(Problem set)
• A. Set down, word for word, the passage of the JIA account starting with "Hi. My name" and going on through "throughout the country.".
• B. Answer these questions from the JIA account:
(i) At what age was the writer diagnosed?
(ii) How many of the surgeries were on the left ankle?
(iii) What did having the condition bring that surprised the writer?

Hi. My name is Kayleigh* and I have lived with JIA (Juvenile Idiopathic Arthritis) in both of my ankles for 10 years now. I was diagnosed at the age of 7 years old. Young enough to not know how this was truly going to affect me but old enough to remember a life without it. Between 7 year old me and 17 year old me it's been quite a roller coaster. I have 7 surgeries (3 of which on my left ankle), I’ve been on 4 biologics, 4 DMARD’s, been on steroid tablets and infusion numerous times and seeked opinions for hospitals throughout the country.

Growing up with the condition was difficult for both myself and my family. As a young person you are already going through hundreds of stages, emotions, hormones, experiences that can appear quite daunting. Having JIA came with a lot of confusion, anger, frustration and loss. However, it also came with courage, resilience, drive, and something that surprised me, a community.

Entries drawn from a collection
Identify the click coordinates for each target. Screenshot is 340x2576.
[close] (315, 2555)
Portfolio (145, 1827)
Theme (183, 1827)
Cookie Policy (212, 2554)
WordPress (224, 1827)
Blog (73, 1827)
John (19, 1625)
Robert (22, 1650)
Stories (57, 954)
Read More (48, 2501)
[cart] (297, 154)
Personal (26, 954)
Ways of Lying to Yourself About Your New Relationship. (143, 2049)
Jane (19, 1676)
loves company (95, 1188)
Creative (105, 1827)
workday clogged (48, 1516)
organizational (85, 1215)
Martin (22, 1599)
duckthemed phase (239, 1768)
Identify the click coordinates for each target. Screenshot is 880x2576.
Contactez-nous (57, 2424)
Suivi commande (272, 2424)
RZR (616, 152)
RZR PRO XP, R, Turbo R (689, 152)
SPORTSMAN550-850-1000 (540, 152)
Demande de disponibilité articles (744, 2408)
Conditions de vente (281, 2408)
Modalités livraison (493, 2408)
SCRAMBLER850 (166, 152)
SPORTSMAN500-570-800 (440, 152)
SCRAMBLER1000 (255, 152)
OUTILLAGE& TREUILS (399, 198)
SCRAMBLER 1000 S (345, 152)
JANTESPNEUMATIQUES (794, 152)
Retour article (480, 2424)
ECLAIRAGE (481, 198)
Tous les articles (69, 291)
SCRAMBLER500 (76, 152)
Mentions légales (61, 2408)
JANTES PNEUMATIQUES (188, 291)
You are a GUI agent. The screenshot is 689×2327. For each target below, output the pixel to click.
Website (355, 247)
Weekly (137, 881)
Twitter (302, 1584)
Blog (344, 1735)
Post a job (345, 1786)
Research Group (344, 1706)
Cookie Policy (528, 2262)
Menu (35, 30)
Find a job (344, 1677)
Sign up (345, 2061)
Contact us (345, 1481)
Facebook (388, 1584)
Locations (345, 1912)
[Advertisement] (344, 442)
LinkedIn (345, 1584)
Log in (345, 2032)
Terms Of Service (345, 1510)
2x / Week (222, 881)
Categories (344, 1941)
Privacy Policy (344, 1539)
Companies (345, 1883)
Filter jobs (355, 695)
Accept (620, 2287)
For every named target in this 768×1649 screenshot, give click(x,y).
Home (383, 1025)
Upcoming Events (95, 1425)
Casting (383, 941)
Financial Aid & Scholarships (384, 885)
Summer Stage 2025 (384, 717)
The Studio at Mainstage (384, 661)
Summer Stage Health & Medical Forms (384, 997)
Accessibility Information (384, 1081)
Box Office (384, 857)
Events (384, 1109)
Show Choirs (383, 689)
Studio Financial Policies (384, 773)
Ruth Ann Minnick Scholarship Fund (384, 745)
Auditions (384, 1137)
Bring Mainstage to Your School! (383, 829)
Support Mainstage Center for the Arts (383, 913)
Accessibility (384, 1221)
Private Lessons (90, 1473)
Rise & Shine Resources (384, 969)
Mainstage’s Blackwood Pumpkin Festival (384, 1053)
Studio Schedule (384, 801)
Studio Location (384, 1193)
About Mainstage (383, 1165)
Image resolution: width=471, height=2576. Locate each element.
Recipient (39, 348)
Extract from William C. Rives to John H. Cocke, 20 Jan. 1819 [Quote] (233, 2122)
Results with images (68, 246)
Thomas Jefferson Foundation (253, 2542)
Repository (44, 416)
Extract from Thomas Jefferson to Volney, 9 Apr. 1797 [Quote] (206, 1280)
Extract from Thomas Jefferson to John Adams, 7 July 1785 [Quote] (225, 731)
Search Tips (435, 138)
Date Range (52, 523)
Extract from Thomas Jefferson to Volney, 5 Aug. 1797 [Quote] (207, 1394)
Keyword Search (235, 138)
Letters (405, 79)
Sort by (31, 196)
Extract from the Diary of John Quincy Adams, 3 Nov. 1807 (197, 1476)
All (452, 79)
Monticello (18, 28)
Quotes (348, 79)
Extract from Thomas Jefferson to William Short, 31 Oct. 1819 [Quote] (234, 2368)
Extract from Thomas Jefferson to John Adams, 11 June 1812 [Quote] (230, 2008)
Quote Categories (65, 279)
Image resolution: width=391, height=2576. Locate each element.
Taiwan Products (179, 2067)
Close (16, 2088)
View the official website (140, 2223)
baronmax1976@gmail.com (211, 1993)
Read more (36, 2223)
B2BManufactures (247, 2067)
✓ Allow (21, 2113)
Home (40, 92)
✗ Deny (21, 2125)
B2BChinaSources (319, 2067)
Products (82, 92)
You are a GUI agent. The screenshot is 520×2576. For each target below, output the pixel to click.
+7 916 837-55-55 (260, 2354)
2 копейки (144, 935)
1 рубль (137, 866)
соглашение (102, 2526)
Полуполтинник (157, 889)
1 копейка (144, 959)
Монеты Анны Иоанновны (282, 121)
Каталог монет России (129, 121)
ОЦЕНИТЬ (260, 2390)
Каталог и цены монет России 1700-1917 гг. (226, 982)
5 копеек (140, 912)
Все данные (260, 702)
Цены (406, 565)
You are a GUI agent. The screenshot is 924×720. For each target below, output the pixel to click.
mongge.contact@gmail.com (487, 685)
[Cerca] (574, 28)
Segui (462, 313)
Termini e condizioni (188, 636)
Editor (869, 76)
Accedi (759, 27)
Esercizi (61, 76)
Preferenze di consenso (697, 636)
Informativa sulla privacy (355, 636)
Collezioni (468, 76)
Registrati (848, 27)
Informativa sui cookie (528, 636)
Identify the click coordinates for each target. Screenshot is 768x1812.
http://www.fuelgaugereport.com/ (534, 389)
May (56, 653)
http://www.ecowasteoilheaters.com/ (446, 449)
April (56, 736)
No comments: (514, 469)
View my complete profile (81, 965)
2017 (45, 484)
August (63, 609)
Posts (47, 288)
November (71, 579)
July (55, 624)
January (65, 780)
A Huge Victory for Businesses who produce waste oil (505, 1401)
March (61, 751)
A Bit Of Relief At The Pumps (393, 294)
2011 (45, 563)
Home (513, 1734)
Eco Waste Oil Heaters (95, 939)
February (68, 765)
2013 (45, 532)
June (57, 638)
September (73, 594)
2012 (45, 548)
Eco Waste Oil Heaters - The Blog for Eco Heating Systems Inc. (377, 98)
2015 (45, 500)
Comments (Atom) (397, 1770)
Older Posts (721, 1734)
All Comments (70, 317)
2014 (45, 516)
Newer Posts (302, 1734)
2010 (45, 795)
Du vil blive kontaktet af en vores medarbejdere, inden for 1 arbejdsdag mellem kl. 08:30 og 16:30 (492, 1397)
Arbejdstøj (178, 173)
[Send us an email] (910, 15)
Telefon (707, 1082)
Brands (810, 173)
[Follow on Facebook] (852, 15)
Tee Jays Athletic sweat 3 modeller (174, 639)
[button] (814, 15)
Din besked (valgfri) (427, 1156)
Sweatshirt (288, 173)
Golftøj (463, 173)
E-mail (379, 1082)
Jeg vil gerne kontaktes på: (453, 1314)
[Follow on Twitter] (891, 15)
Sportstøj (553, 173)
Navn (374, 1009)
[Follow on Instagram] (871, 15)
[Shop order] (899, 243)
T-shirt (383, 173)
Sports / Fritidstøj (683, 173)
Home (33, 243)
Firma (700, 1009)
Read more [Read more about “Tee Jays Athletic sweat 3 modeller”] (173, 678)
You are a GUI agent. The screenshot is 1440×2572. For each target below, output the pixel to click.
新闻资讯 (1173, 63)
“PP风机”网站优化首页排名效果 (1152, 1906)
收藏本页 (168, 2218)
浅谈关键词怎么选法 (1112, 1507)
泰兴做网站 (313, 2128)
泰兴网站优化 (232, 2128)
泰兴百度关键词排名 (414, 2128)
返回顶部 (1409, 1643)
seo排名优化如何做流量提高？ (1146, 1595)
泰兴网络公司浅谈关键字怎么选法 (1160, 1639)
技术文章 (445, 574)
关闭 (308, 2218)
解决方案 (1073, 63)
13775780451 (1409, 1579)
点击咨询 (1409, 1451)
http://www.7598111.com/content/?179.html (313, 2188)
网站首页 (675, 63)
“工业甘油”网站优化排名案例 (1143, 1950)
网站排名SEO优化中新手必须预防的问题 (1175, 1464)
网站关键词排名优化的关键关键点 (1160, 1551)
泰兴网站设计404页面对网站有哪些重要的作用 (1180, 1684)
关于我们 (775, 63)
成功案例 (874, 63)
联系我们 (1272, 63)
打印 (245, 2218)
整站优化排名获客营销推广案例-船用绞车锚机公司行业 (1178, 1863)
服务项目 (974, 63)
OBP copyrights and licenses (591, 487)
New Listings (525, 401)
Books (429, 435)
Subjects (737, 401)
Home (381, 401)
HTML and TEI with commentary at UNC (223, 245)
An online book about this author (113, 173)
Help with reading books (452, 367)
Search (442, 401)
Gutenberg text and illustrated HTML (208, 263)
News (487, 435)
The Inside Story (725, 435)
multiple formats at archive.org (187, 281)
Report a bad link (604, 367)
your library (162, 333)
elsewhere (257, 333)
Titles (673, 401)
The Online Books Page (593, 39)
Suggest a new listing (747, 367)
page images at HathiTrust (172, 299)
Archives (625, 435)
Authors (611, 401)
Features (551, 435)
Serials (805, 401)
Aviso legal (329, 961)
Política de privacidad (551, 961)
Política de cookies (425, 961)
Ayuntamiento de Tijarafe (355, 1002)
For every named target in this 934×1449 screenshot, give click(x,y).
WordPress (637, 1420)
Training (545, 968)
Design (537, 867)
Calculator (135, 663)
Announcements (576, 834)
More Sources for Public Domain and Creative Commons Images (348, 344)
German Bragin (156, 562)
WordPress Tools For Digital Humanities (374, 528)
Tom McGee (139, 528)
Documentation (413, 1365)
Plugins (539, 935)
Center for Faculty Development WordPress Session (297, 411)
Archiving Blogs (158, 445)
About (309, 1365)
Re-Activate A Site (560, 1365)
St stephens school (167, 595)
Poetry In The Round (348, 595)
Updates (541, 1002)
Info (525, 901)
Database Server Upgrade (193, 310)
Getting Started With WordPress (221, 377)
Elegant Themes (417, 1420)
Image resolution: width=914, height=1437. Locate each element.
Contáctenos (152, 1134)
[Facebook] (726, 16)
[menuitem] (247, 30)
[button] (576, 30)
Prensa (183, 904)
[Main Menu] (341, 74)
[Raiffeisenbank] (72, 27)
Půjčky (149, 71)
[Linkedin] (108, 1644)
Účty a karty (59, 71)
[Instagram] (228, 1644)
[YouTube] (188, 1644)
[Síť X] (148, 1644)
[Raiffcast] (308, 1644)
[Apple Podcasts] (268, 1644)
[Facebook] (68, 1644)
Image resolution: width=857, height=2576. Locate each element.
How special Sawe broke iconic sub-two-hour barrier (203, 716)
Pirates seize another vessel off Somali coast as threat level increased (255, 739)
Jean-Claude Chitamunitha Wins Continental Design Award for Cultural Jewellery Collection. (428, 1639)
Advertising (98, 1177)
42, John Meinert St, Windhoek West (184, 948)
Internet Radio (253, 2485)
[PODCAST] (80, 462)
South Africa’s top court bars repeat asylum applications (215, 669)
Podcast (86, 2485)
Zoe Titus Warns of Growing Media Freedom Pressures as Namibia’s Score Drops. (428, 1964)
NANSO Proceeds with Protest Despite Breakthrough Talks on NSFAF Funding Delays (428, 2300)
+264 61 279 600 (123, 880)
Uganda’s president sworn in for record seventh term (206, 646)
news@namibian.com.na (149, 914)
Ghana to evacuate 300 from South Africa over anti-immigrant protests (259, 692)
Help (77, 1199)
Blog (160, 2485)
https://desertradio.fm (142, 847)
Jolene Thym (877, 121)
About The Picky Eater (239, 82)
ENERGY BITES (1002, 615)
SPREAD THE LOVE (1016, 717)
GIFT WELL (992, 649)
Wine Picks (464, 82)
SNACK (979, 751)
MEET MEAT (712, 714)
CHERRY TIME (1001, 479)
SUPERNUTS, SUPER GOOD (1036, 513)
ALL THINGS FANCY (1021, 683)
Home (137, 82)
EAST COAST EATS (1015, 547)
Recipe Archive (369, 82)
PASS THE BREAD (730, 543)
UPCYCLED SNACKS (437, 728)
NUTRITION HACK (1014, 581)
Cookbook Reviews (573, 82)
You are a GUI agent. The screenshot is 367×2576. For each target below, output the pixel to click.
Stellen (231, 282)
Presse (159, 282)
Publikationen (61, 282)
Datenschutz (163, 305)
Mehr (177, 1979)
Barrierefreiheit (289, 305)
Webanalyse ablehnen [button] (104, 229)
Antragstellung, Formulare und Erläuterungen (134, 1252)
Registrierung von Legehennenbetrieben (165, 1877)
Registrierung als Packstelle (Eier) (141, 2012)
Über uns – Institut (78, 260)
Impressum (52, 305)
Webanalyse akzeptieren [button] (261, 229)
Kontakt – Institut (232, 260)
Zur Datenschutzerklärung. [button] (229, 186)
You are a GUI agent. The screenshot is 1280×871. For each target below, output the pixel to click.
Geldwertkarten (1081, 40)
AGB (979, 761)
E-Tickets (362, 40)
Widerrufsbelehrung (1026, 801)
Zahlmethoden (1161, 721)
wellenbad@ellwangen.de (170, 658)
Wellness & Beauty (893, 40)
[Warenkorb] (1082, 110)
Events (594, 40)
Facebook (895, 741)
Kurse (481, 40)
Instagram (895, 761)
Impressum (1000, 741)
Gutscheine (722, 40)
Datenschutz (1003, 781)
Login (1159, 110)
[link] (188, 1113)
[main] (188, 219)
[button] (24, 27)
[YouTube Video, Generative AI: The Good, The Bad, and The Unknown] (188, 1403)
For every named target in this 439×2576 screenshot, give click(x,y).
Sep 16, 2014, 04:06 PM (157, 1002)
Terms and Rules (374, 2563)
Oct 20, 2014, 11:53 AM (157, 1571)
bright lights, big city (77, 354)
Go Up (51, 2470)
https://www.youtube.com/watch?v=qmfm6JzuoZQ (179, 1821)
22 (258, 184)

(Responses in order)
• A.
Hi. My name is Kayleigh* and I have lived with JIA (Juvenile Idiopathic Arthritis) in both of my ankles for 10 years now. I was diagnosed at the age of 7 years old. Young enough to not know how this was truly going to affect me but old enough to remember a life without it. Between 7 year old me and 17 year old me it's been quite a roller coaster. I have 7 surgeries (3 of which on my left ankle), I’ve been on 4 biologics, 4 DMARD’s, been on steroid tablets and infusion numerous times and seeked opinions for hospitals throughout the country.

• B.
(i) At 7 years old.
(ii) Three.
(iii) A community.